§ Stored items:

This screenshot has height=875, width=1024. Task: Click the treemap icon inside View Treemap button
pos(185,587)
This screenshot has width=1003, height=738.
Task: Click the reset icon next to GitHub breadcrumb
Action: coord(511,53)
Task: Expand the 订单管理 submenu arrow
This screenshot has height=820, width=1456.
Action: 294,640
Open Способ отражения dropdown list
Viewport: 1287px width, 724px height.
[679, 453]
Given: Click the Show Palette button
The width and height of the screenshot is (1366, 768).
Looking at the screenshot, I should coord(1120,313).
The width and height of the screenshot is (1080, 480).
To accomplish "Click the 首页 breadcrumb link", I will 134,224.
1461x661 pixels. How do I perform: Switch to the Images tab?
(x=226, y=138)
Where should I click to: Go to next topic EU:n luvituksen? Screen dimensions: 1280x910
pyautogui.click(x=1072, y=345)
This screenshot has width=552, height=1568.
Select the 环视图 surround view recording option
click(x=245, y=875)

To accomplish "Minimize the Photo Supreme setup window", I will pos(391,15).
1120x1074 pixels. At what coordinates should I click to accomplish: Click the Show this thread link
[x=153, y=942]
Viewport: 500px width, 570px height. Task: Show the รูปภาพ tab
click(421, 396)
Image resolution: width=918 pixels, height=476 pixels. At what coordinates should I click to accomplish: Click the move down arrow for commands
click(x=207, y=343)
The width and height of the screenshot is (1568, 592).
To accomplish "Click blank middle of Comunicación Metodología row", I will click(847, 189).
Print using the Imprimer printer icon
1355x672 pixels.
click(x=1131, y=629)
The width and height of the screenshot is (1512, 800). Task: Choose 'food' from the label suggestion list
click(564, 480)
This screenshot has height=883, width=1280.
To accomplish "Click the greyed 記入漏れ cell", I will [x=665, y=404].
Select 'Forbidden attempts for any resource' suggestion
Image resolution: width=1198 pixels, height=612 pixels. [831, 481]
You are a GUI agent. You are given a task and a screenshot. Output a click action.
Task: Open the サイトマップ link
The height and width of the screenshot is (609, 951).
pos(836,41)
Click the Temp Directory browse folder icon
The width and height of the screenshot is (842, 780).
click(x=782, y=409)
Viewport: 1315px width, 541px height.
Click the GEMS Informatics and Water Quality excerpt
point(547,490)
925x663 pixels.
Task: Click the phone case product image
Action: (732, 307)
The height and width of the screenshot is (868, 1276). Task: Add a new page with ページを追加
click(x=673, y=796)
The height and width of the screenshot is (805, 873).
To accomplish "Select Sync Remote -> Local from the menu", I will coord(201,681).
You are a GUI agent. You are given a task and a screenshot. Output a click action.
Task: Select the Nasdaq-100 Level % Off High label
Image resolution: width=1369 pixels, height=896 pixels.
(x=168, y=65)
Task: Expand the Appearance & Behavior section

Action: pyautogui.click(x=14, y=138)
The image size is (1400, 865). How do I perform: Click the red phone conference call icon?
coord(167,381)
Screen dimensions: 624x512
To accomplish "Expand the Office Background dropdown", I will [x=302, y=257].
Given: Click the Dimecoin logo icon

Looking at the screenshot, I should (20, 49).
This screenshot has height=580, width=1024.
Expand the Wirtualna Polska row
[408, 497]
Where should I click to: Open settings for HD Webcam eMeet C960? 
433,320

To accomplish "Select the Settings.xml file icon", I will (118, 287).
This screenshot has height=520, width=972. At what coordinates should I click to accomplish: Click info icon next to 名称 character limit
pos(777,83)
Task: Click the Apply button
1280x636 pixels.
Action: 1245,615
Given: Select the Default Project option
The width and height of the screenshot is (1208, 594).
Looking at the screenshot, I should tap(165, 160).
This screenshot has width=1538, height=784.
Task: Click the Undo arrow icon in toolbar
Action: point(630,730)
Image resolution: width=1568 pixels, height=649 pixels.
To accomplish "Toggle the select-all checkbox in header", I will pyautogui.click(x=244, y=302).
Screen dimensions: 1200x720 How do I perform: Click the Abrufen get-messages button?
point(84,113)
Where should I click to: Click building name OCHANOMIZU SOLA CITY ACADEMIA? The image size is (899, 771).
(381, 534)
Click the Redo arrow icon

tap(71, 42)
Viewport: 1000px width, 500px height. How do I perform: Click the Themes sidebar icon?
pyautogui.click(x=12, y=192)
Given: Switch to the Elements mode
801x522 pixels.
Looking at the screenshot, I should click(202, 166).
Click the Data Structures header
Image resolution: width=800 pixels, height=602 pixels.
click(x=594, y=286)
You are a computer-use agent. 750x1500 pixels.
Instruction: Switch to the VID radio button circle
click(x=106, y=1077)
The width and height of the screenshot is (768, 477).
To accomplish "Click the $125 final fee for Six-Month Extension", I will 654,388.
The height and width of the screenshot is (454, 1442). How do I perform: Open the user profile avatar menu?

§ Work instructions: Beginning at the line containing "You are a computer-use", repeat each line exactly through the last line of the entries, and include no other lines.

§ Exercise result:
You are a computer-use agent. 750x1500 pixels.
Instruction: Switch to the VID radio button circle
click(x=106, y=1077)
The width and height of the screenshot is (768, 477).
To accomplish "Click the $125 final fee for Six-Month Extension", I will 654,388.
The height and width of the screenshot is (454, 1442). How do I perform: Open the user profile avatar menu?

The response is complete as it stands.